C’est un fait pour Jean-Guilhem Xerri, notre société traverse plusieurs crises. "On parle souvent de beaucoup de crises, économiques, sociales, et morales. Mais il y a une crise fondamentale qui est une crise de l’intériorité. La source de toutes ces crises, c’est qu’on ne sait plus bien qui est l’homme. Cela peut paraître en décalage, mais c’est bien la source. Il n’y a plus de vision partagée. Il y a des visions de l’homme qui le réduisent à un paquet de cellules, ou de neurones. Il y a d’autres anthropologies qui disent que l’homme n’est que soumis à des déterminismes sociaux et que finalement on est le fruit de sa classe, culturelle, sociale etc. Ces visions ne sont pas fausses, mais clairement incomplètes" ajoute-t-il.
Depuis le mois de janvier, la France est engagée dans des Etats Généraux de la Bioéthique. Chacun est appelé à s’engager, à y participer, à donner son avis. La question posée par les organisateurs est : quel monde voulons-nous ? Pour Jean-Guilhem Xerri, cette question est une bonne question. "Il me paraît sain et salutaire qu’une société se pose pour réfléchir à cette question qui en amène beaucoup d’autres. J’engage chacun à sa place, à s’intéresser à cette question. Ce n’est pas qu’une question de spécialistes. Lisons, écoutons, intéressons-nous" précise le psychanalyste.
L’Eglise catholique s’est engagée pleinement dans ces Etats Généraux de la Bioéthique. "Cela serait totalement anormal et incompréhensible que l’Eglise ne s’engage pas dans ces questions puisqu’entre autres, la tradition chrétienne porte une espérance, celle de la résurrection. Elle porte une colonne vertébrale qui est le service de l’autre, mais elle porte aussi une vision de l’homme, et c’est caractéristique de la tradition chrétienne. L’Eglise est à sa place, et porte une vision de plusieurs siècles" lance encore Jean-Guilhem Xerri.
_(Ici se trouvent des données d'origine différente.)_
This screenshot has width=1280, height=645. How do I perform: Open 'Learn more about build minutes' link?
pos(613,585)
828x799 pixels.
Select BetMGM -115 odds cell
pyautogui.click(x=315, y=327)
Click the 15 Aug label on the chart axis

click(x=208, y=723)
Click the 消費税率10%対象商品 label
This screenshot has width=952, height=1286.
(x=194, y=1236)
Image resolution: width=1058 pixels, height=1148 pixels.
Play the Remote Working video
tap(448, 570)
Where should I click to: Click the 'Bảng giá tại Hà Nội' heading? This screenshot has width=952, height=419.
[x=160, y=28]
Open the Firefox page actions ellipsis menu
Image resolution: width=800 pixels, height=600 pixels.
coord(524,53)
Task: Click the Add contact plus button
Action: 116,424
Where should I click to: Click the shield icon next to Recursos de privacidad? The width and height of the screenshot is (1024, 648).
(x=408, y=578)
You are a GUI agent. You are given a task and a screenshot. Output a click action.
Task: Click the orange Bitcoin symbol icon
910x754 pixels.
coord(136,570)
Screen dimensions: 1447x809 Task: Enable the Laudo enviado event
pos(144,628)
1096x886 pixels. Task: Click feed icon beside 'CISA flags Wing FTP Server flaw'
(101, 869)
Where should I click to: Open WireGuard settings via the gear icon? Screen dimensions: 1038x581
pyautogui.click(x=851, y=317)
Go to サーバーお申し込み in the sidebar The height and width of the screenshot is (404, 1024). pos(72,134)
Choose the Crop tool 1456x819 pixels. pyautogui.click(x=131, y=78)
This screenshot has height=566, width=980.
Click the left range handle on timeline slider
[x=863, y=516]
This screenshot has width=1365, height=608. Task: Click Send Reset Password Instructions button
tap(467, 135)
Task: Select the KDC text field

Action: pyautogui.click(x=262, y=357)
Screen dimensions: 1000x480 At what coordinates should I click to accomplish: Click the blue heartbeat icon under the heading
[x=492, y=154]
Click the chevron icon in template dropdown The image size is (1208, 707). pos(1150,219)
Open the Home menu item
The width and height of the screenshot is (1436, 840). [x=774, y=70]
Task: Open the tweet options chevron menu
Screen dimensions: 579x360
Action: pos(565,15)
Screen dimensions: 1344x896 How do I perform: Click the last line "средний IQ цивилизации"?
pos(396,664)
Ce dernier est président d’honneur de l’association "Aux captifs la libération", qui porte assistance et soutien aux personnes de la rue. Parmi elles, des réfugiés, et des migrants. Des personnes qui font l’objet d’un projet de loi qui sera présenté mercredi en Conseil des ministres, un texte rejeté par plusieurs associations qui oeuvrent en faveur des migrants. "Je pense que dans ce dossier, il faut se méfier des caricatures, dans un sens, comme dans l’autre. On ne peut pas être dans l’angélisme. Et on ne peut pas non plus être dans la politique du chiffre. Ce que je tire de mon expérience, c’est qu’il y a une dimension humanitaire dont on parle beaucoup. Il faut accueillir, mais avec une perspective sur le long terme. C’est ce que rappelle le pape François, et c’est là-dessus que je jugerai l’efficacité de ce projet de loi" analyse Jean-Guilhem Xerri.
Les chrétiens sont entrés dans le temps du Carême. Dans son livre, Jean-Guilhem Xerri dénonce, entre autres, la société de consommation. "La sobriété est un enjeu fondamental aujourd’hui. Dans la perspective de se préparer à la résurrection du Christ, mais c’est aussi un enjeu pour notre équilibre intérieur. Nous avons besoin de sobriété. C’est bien pour cela que toutes les grandes traditions religieuses du monde, y compris non-chrétiennes, appellent à cette sobriété. Le pape François l’a beaucoup développé dans Laudato Si’, en parlant de sobriété heureuse" conclut Jean-Guilhem Xerri.